- _Short problem_
Copy out the 1970s films article below, everything from "The Hays code" down to "a social overhaul.", word for word.

- _Page excerpt_

10 Greatest Films of the 1970s

Robert Frost
The Greatest Films (according to me)
7 min readApr 24, 2017

There are many that will argue that the 1970s were the greatest decade for film. The old studio system had collapsed in the 1960s and the new one wouldn’t start until the 1980s. For a decade, the lunatics were running the asylum — lunatics like Francis Ford Coppola, Stanley Kubrick, Martin Scorsese, Peter Bogdanovich, Roman Polanski, Werner Herzog, and Milos Forman.

The Hays code was out the window. Films were raw and uncensored, letting out the roars of anguish and passion of two generations experiencing a social overhaul.

This was a hard list to whittle down. As with all these decadal lists, this is a list of 10 films I would present when asked to represent the decade. That means it may not be the ten truly greatest films. If two great films were too similar, one had to go. I tried not to repeat artists. There are two repetitions in this list — Robert Duvall and Cybil Shepherd both appear in two of these films.

- _Given material_
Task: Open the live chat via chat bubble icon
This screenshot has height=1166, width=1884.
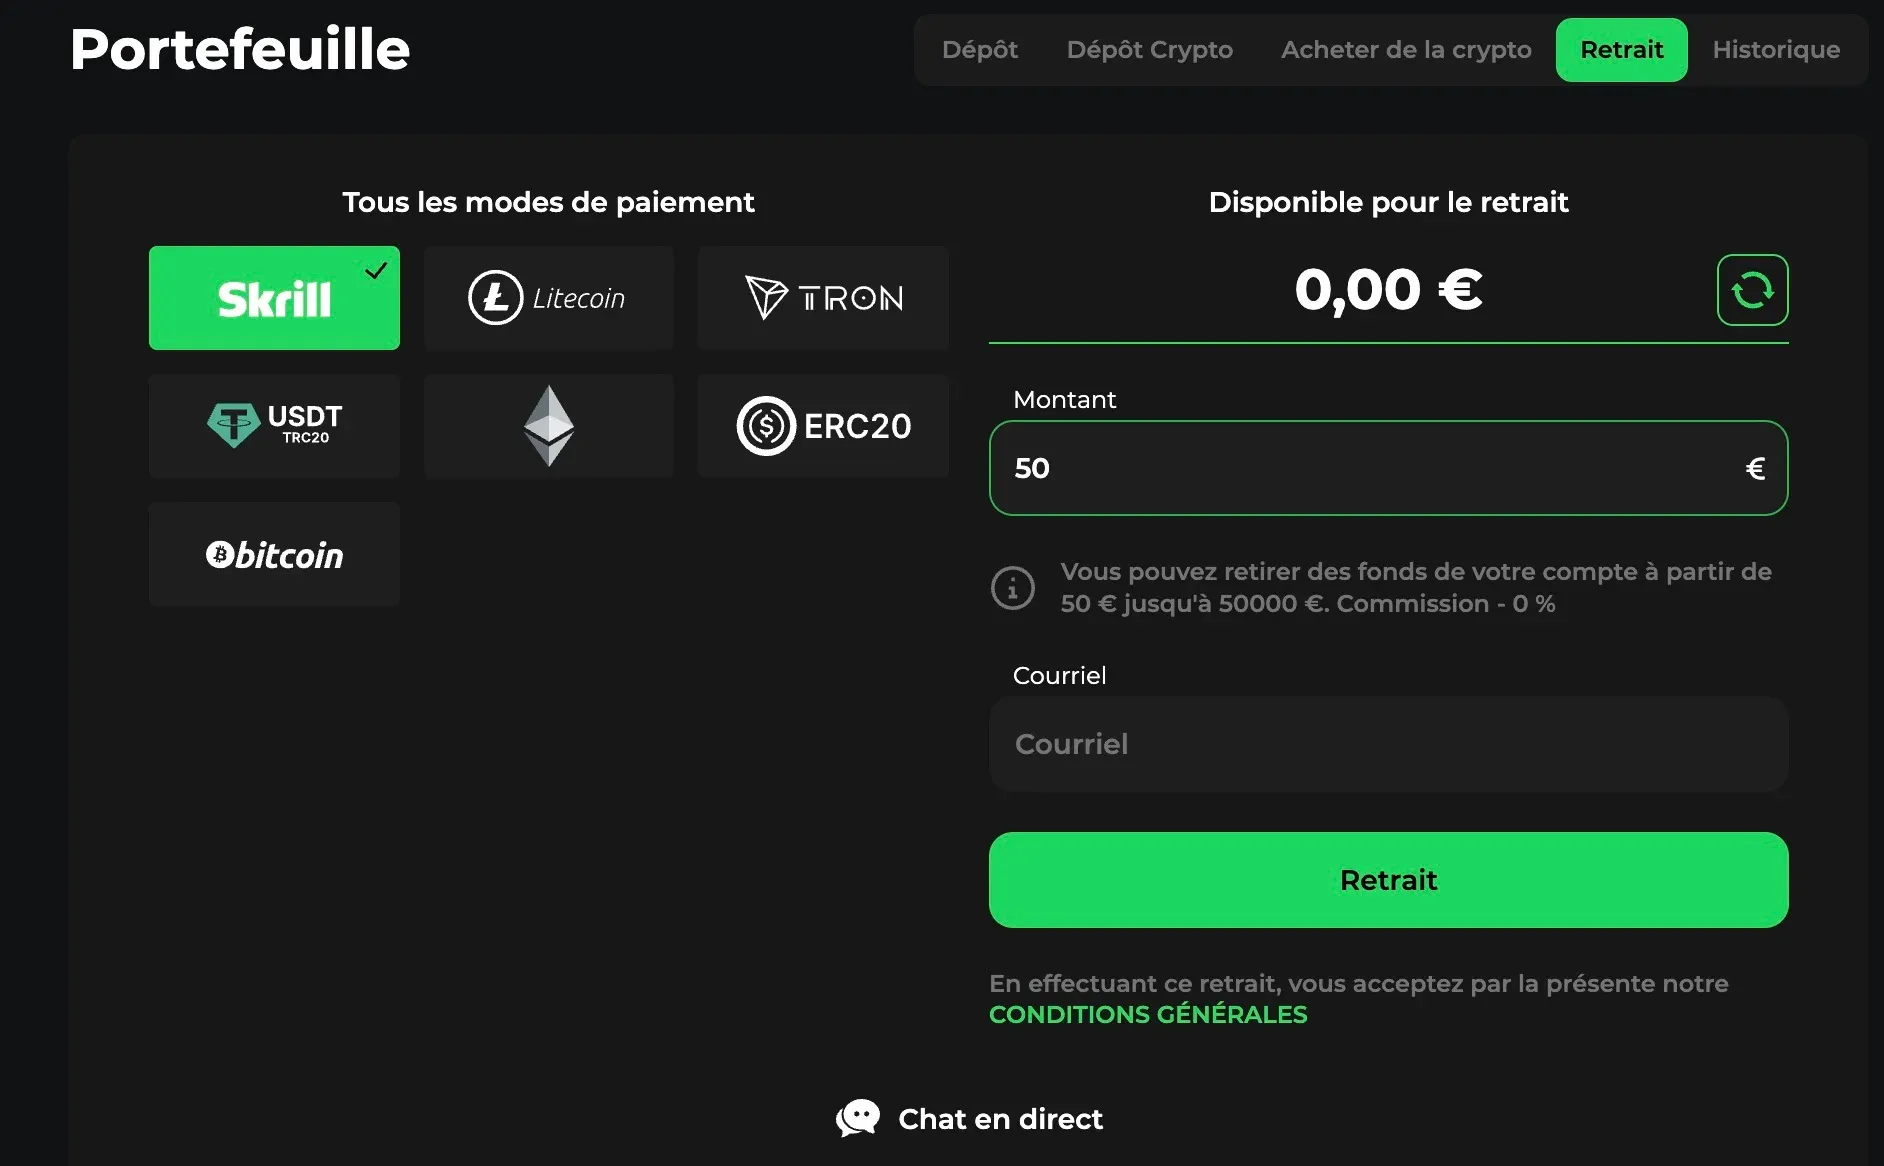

- _Exercise answer_
The Hays code was out the window. Films were raw and uncensored, letting out the roars of anguish and passion of two generations experiencing a social overhaul.